Malgré cette stratégie, quelque 2,1 millions de personnes vivraient toujours sous le seuil de la pauvreté en 2030, dont un peu plus de 534 000 enfants de moins de 18 ans. L’organisme de lutte contre la pauvreté Campagne 2000 aurait souhaité des objectifs plus ambitieux. « J’ai bon espoir que nous pourrons tirer parti de cette stratégie pour que la pauvreté disparaisse. C’est un nouveau départ », a admis Anita Khanna, coordinatrice nationale de la coalition. « La vraie clé sera ce nouvel outil (les cibles) permettant de mesurer les succès du gouvernement fédéral. »

La stratégie ne prévoit toutefois pas de nouvelles politiques ou dépenses au-delà des 22 G$ déjà en place, comme l’Allocation canadienne pour enfants, ou en plus des dépenses promises, comme un éventuel supplément au logement ou des prestations pour les travailleurs à faible revenu.

Leilani Farha, directrice générale de Canada sans pauvreté, a déploré l’absence de nouveaux programmes, mais elle admet que la stratégie « fournit un solide point de départ pour (soutenir) le travail » des organismes communautaires.

Jennifer Robson, experte en politiques sociales à l’Université Carleton d’Ottawa, a estimé sur Twitter que l’absence de nouvelles dépenses n’était pas problématique en soi. « Cette stratégie définit un objectif et une orientation. Ce qui importe, maintenant, c’est de voir comment le gouvernement agira avec les très nombreux outils dont il dispose. »

Un nouveau « marqueur »

La stratégie annoncée mardi consacre par ailleurs une mesure officielle du seuil de pauvreté. Le gouvernement retient donc la « mesure fondée sur le panier de consommation », créée pour la première fois par les fonctionnaires fédéraux à la fin des années 1990, et déjà privilégiée par M. Duclos dans ses recherches universitaires avant son entrée en politique. Le gouvernement prévoit de présenter cet automne un projet de loi qui officialisera les objectifs de la stratégie et la mesure du seuil de pauvreté retenue.

En vertu de cette « mesure du panier de consommation », une famille ou une personne est considérée comme vivant dans la pauvreté si elle ne peut se permettre un panier de biens et de services de base. La mesure est adaptée à 50 diverses communautés pour tenir compte des différences de coût de la vie entre les villes et les régions.

Cette mesure ne tient pas compte, toutefois, des données pour les communautés autochtones et de certaines régions nordiques, et le gouvernement a l’intention de trouver une façon de combler ce fossé statistique.

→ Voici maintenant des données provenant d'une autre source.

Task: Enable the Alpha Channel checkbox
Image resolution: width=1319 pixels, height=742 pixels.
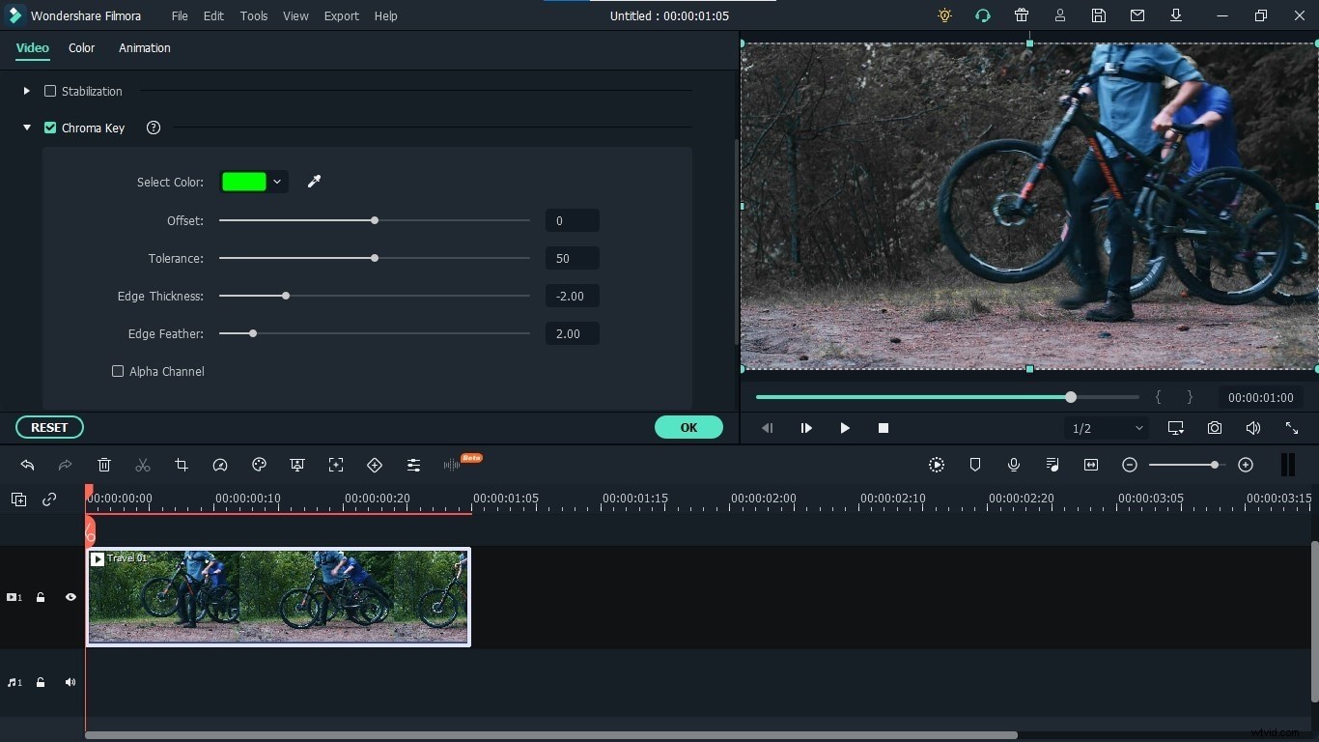Action: (x=118, y=371)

La stratégie prévoit que le gouvernement cherchera à accroître le nombre de Canadiens qui font partie de la classe moyenne, si chère à M. Trudeau, ce qui exigerait notamment une redistribution accrue des revenus des hauts salariés. Cette redistribution constitue un indicateur important de la croissance de la classe moyenne, a expliqué le ministre Duclos mardi.